According to the World Travel and Tourism Council, the travel and tourism industry is one of the fastest growing sectors in the world. With easy access to flights, cruises, and tour groups, leisure travellers and adventure seekers alike are travelling to more remote and exotic locations. And while most holidays go as scripted, there is always the risk of an unexpected injury or illness.
“Incorporating video technology by assistance companies or other service providers into the fact-gathering process can decrease a significant number of problems before sending a medical escort bedside”
While travel insurance policies provide a way for holiday travellers to be repatriated back to their home country, far too many travellers forgo travel insurance. These travellers also often reach out to assistance companies and service providers when injury or illness hits. In many cases, patients with a stable diagnosis can be transported home via a commercial airline with a medical escort. While this is the most cost-effective repatriation solution for insurers and self-paying patients alike, it is not without its own set of complications.
The full picture
A key challenge for travel assistance companies or service providers is being able to ascertain the complexity of the patient’s situation remotely before a medical escort is dispatched. Patient status is generally relayed by the sending facility or, at times, directly from family members. The accuracy of information can be compromised for a number of reasons: language barriers; inaccurate information due to lack of understanding of the requirements for a medical escort repatriation; or even misinformation.
Medical escort repatriations booked directly by family members increase the complexity of the transport. Understandably, family members are often looking for the most economical way to repatriate their loved one home, regardless of the complexity of the diagnosis. Still, obtaining the most accurate information is of the highest priority to ensure the safety of the patient. Travel assistance companies as well as service providers need to be more vigilant and knowledgeable when guiding families through the information-gathering process, as reports received from family members might be inaccurate or even misrepresented.
A case in point: AirCARE1 was hired by a family to repatriate a US citizen who had been visiting his family in a remote village outside of Udon Thani, Thailand. According to the family, the patient had suffered a fall in his home a number of months prior, resulting in a broken hip that had healed in an unnatural position. Reports given to our staff stated the patient was able to take care of himself but had limited mobility, although he was able to self-transfer with assistance.
The patient report came entirely from the family as the patient had never gone to a hospital or seen a physician. Due diligence was performed, including a detailed report from the family that comprised of current diagnosis, past medical history, medications, any allergies, as well as a description of the patient’s current ADLs. The ability to be able to withstand a journey back to the US was also discussed with the family.

- **ENTRIES SUPPLIED**

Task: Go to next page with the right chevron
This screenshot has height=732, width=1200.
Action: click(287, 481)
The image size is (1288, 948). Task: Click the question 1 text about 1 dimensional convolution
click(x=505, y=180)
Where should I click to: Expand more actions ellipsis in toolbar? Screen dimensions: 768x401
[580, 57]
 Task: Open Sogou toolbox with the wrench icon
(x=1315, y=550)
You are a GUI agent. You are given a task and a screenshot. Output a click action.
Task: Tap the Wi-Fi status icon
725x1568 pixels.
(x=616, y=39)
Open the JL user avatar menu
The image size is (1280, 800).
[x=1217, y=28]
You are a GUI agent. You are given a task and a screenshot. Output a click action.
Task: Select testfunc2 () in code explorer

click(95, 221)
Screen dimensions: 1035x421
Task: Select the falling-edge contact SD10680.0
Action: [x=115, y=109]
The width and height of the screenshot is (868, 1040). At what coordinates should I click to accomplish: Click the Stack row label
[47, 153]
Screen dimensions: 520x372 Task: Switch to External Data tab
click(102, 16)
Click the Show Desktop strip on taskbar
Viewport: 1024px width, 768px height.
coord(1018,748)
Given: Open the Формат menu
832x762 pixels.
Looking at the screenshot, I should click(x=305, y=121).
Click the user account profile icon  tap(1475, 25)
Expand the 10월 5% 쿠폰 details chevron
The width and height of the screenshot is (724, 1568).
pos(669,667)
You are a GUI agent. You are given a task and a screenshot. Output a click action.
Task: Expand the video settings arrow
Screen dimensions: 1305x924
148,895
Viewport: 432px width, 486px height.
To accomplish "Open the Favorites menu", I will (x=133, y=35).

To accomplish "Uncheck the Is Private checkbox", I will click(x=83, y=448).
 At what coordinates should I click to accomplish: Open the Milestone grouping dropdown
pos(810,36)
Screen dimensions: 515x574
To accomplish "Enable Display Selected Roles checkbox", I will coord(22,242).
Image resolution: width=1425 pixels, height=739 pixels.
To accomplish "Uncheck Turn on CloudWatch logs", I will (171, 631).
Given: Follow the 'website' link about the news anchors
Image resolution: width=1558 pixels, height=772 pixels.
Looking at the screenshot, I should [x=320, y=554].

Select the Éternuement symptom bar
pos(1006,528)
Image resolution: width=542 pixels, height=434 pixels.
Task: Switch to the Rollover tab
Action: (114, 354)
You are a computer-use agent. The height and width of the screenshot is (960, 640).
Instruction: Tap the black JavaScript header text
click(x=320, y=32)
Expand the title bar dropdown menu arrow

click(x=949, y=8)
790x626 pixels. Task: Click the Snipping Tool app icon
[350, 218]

- **EXPLORE THE MATERIAL**
[1] In the medical escort article, where had the US citizen whom AirCARE1 was hired to repatriate been visiting his family?
[2] Please write out everything in the medical escort article from "According to the World" down to "injury or illness.".

- **ANSWERS FOR THE EXERCISE**
[1] A remote village outside of Udon Thani, Thailand.

[2]
According to the World Travel and Tourism Council, the travel and tourism industry is one of the fastest growing sectors in the world. With easy access to flights, cruises, and tour groups, leisure travellers and adventure seekers alike are travelling to more remote and exotic locations. And while most holidays go as scripted, there is always the risk of an unexpected injury or illness.